§ **What to do**
Below is a set of records. Repeat all of them exactly.

[Records excerpted from a collection]
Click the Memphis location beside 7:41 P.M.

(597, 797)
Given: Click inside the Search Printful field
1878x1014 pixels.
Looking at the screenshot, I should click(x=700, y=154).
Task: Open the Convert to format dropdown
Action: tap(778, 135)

§ **Task output**
Click the Memphis location beside 7:41 P.M.

(597, 797)
Given: Click inside the Search Printful field
1878x1014 pixels.
Looking at the screenshot, I should click(x=700, y=154).
Task: Open the Convert to format dropdown
Action: tap(778, 135)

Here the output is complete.